Can we inherit from Qt containers?

纵然是瞬间 提交于 2019-12-05 19:02:16

Both, STL and Qt Containers opt for non virtual destructors.

There is an interesting discussion why this is, and why its not fixed with Qt5.

Also, note further differences between STL style and Qt containers. Quoting Jens Weller in his Blog post An introduction into Qt:

Still, there is an important difference between Qt containers and STL containers: Qt containers have value semantics, and will only perform copy on write, while a std container will copy its full contents when copied. This behavoir accounts for most of Qt base classes, that they will only create a new instance for data, when needed. This implicit sharing of resources is a very important concept to understand when dealing with Qt and its containers.

Your options are as always:

  • composition

    E.g.

     struct MyFancyList
     { 
            QList<MyType> _data;
    
            bool frobnicate() { return true; }
     };
    
  • free functions

    E.g. extend QList with non-member operations:

    template <typename> bool frobnicate(QList<T>& list)
    {
         // your algorithm
         return true;
    }
    

If you really wanted to do funcky stuff, like create an implicit conversion or overload a member operator, you could resort to expression templates.

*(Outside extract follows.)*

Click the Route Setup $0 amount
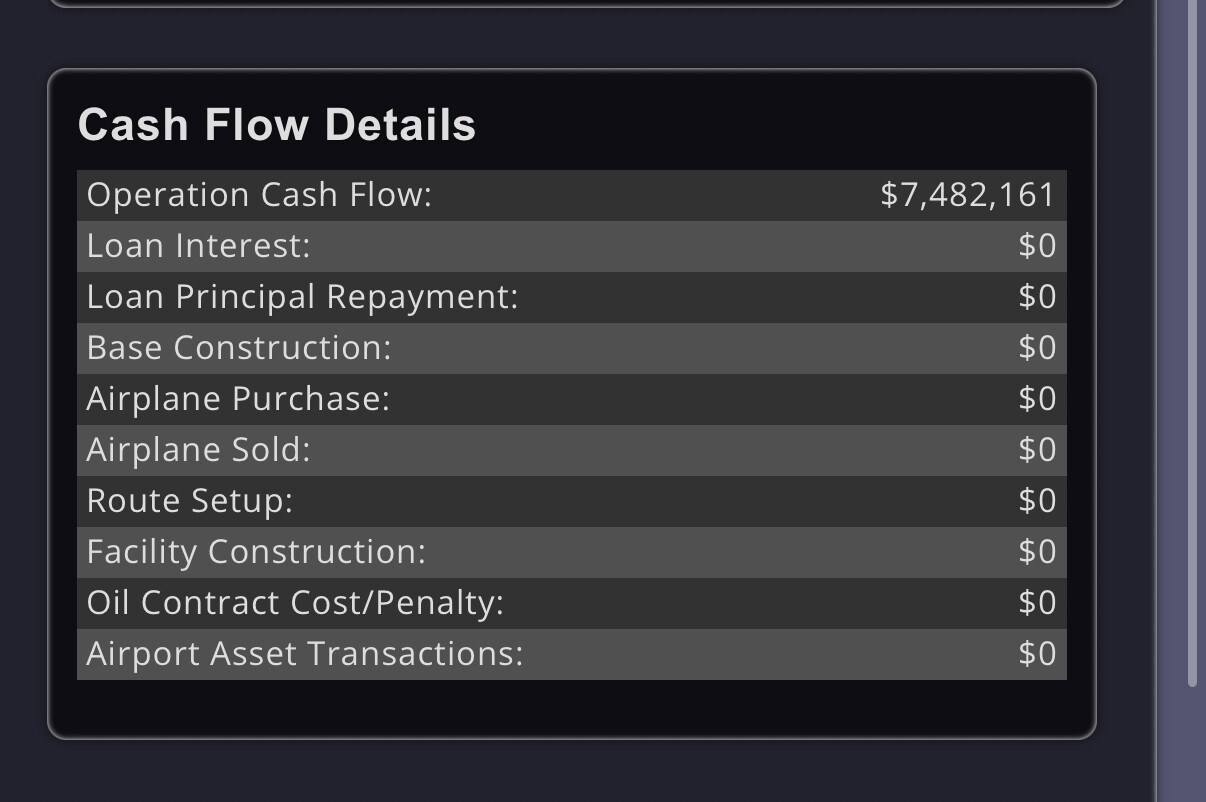 pos(1037,501)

Update: the latter is also the approach taken by QStringBuilder in new versions. See

Bonus

For fun, here's a (bad!) illustration of how you could use expression templates to extend the interface of std::stack<T>. See it Live on Coliru or ideone

As we all know, std::stack doesn't model a sequential container, and therefore doesn't have begin(), end(), or operator[] defined. With a bit of hackery, we can define a eDSL to provide these features, without composition or inheritance.

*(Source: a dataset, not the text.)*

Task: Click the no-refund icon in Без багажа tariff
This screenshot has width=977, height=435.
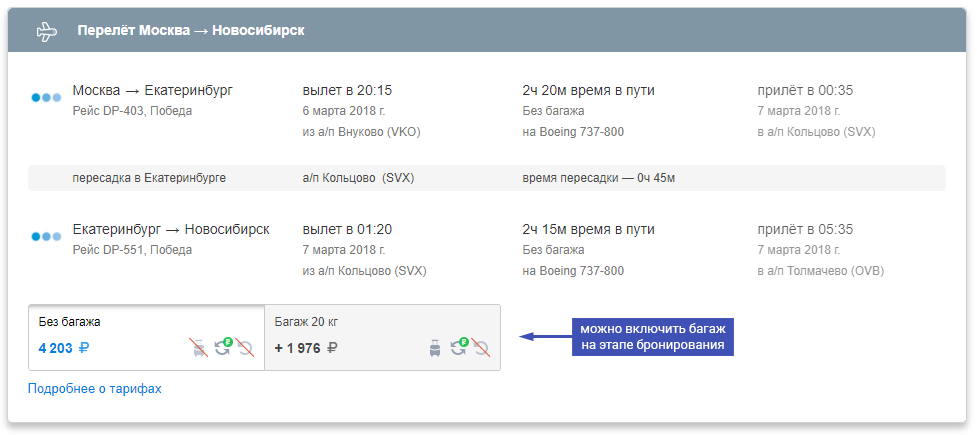Action: (245, 347)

To really drive the point home that you can 'overload' behaviour of the wrapped class in essential ways, we'll make it so that you can implicitly convert the result of extend(stack)[n] to a std::string, even if the stack contains e.g. int.

#include <string>
#include <stack>
#include <stdexcept>

namespace exprtemplates
{
    template <typename T> struct stack_indexer_expr
    {
        typedef std::stack<T> S;
        S& s;
        std::size_t n;
        stack_indexer_expr(S& s, std::size_t n) : s(s), n(n) {}

        operator T() const {
            auto i = s.size()-n; // reverse index
            for (auto clone = s; !clone.empty(); clone.pop())
                if (0 == --i) return clone.top();
            throw std::range_error("index out of bounds in stack_indexer_expr");
        }

        operator std::string() const {
            // TODO use `boost::lexical_cast` to allow wider range of T
            return std::to_string(this->operator T());
        }
    };

    template <typename T> struct stack_expr
    {
        typedef std::stack<T> S;
        S& s;
        stack_expr(S& s) : s(s) {}

        stack_indexer_expr<T> operator[](std::size_t n) const {
            return { s, n };
        }
    };
}

Now all we have to do is seed our expression templates. We'll use a helper function that wraps any std::stack:

template <typename T> 
exprtemplates::stack_expr<T> extend(std::stack<T>& s) { return { s }; }

Ideally, our users never realize the exact types inside exprtemplates namespace:

#include <iostream>
int main()
{
    std::stack<double> s;
    s.push(0.5);
    s.push(0.6);
    s.push(0.7);
    s.push(0.8);

    std::string demo = extend(s)[3];
    std::cout << demo << "\n";
}

Voila. More craziness:

auto magic = extend(s);
std::cout << magic[0] << "\n";
std::cout << magic[1] << "\n";
std::cout << magic[2] << "\n";
std::cout << magic[3] << "\n";

double      as_double = magic[0];
std::string as_string = magic[0];

Prints

0.5
0.6
0.7
0.8

DISCLAIMERS

  1. I know std::stack has a restrictive interface for a reason.
  2. I know that my indexing implementation has horrific efficiency.
  3. I know that implicit conversions are evil. This is just a contrived example.
  4. In real life, use Boost::Proto to get a DSL going. There are many pitfalls and gotchas in doing all the mechanics by hand.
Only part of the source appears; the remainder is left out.